Wednesday, February 29, 2012

The Art That Smelled Good

            It was perfectly warm, but the woman was wearing blue velvet gloves.  Another lady was wearing high heeled boots made out of a snake, and a young man sported a necktie made out of dozens of miniature neckties.    Oh how I love contemporary art openings!
            For those who have never been, there are few things in life more enjoyable than spending an evening wandering around a contemporary art show.  It can be at a museum, it can be at a school, it can be gallery, it can be at a contemporary art fair – it can be in Germany or America.  It’s all the same.  And it’s fantastic.  The contemporary art viewing crowd is out in all their glory, each trying to outdo one another with a new level of tasteful weird.  You gaze too long at a middle-aged woman, and she shoots you a look that says, “What do you mean?  I am wearing a simple black dress.”  Sure, lady, but that simple black dress is made of compostable garbage bags sewn together with Red Vines. 
            The key to looking like you fit in at a contemporary art exhibition is not to overdo it.  If you have neon purple hair, wear neon purple stockings to match.  If you must wear your bracelet made out of pieces of the Berlin wall, you might want to leave your hat made out of an ashtray and your handbag made out of a small garbage can at home.  Once, at a contemporary jewelry show, my husband came across a necklace made out of broken pieces of glass coke bottles held together with wire.  He pointed it out to me and said, “You know, this should be titled Stabby Necklace.”  Where would a lady wear Stabby Necklace?  Would she need to wear it over something thick, or would she just get a tetanus shot and hope for the best? 
            If you can pry your eyes away from your fellow art viewers and their broaches made out of ear wax, you can actually see some art.  Last Thursday, I talked a friend into joining me for a show and sale at a contemporary art space.  She and I have both taken several art history courses and feel right at home in any modern art museum, but we were stumped.  Half way through the show, we came across a row of four large rectangular tubes.  Made of wood, they were painted black on the inside.  After speaking into them to hear the echo, we decided they were probably there because the freshly cut wood smelled so nice.  Art for smell.
            We moved onto the “For Sale” section of the show and came across a rock covered in a crumpled up newspaper.  It was priced at 1,500 Euros.  It sounds a little pricy, but to be fair, it came in its own glass display case.  My friend told me she was worried that she had thrown away similar newspaper crumbles, and she should probably head home now to fetch them out of the trash.  She was hilarious, but I was distracted by the photograph of a jar of jam being crucified.  Another item was a photo collage of women’s body parts surrounded by red streaks.  A bargain at 900 Euros, I nevertheless think you would call the police if you found it in your roommate’s closet.
################
▸ DIRECTIVES:
**1)** Summarize the blog post in two sentences.
**2)** Write out the stretch of the blog post from "For those who" through "with Red Vines.".
Use only the blog post above.
################
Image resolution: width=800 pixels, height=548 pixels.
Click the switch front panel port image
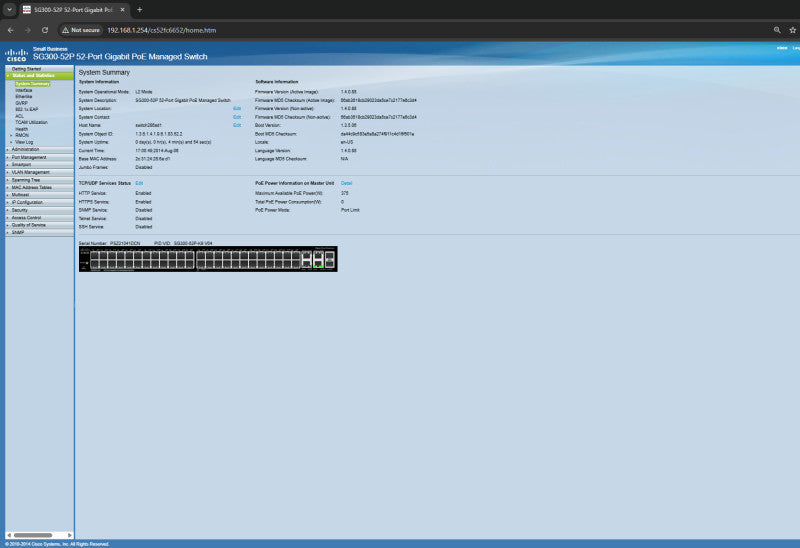(x=208, y=259)
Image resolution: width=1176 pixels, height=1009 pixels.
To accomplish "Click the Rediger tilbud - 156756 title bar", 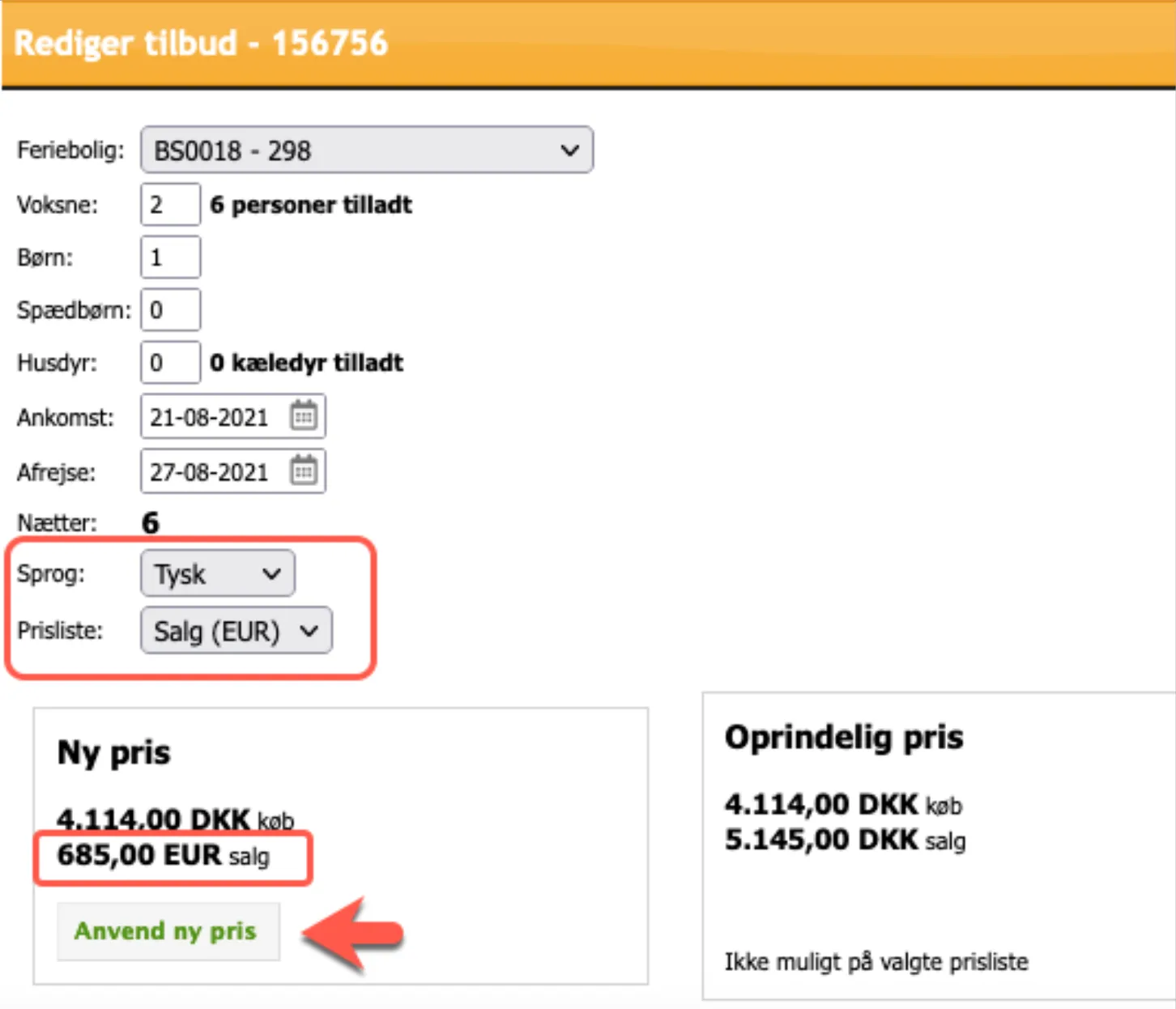I will coord(202,43).
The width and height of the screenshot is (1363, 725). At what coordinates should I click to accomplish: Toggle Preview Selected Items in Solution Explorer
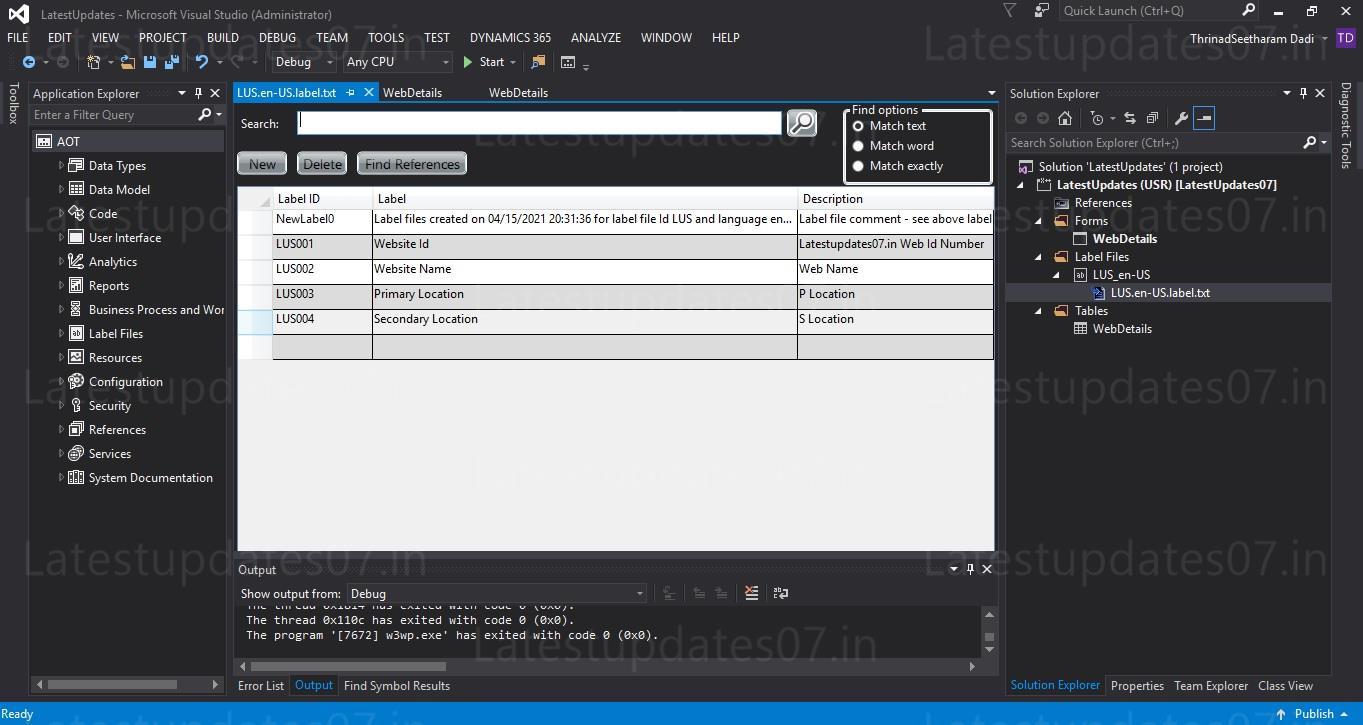(x=1204, y=117)
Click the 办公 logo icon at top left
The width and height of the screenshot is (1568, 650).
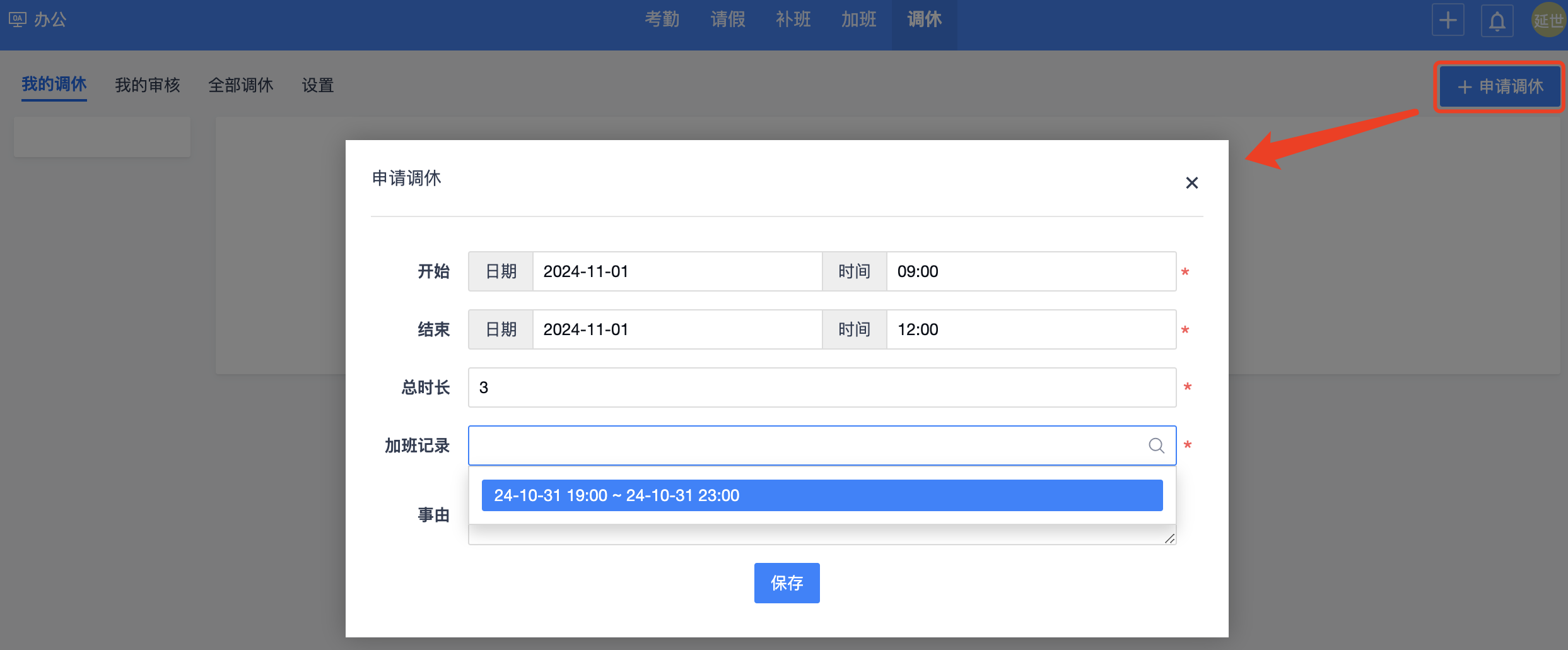coord(17,20)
################
▸ ANSWERS PER TASK:
**1)** The writer loves contemporary art openings, where the crowd competes in a "new level of tasteful weird" dress, and advises not overdoing it if you want to fit in. At a show last Thursday, the writer and a friend were stumped by four black-painted wooden tubes, which they decided were there because the fresh wood smelled nice, and by for-sale pieces such as a newspaper-covered rock priced at 1,500 Euros.

**2)**
For those who have never been, there are few things in life more enjoyable than spending an evening wandering around a contemporary art show.  It can be at a museum, it can be at a school, it can be gallery, it can be at a contemporary art fair – it can be in Germany or America.  It’s all the same.  And it’s fantastic.  The contemporary art viewing crowd is out in all their glory, each trying to outdo one another with a new level of tasteful weird.  You gaze too long at a middle-aged woman, and she shoots you a look that says, “What do you mean?  I am wearing a simple black dress.”  Sure, lady, but that simple black dress is made of compostable garbage bags sewn together with Red Vines.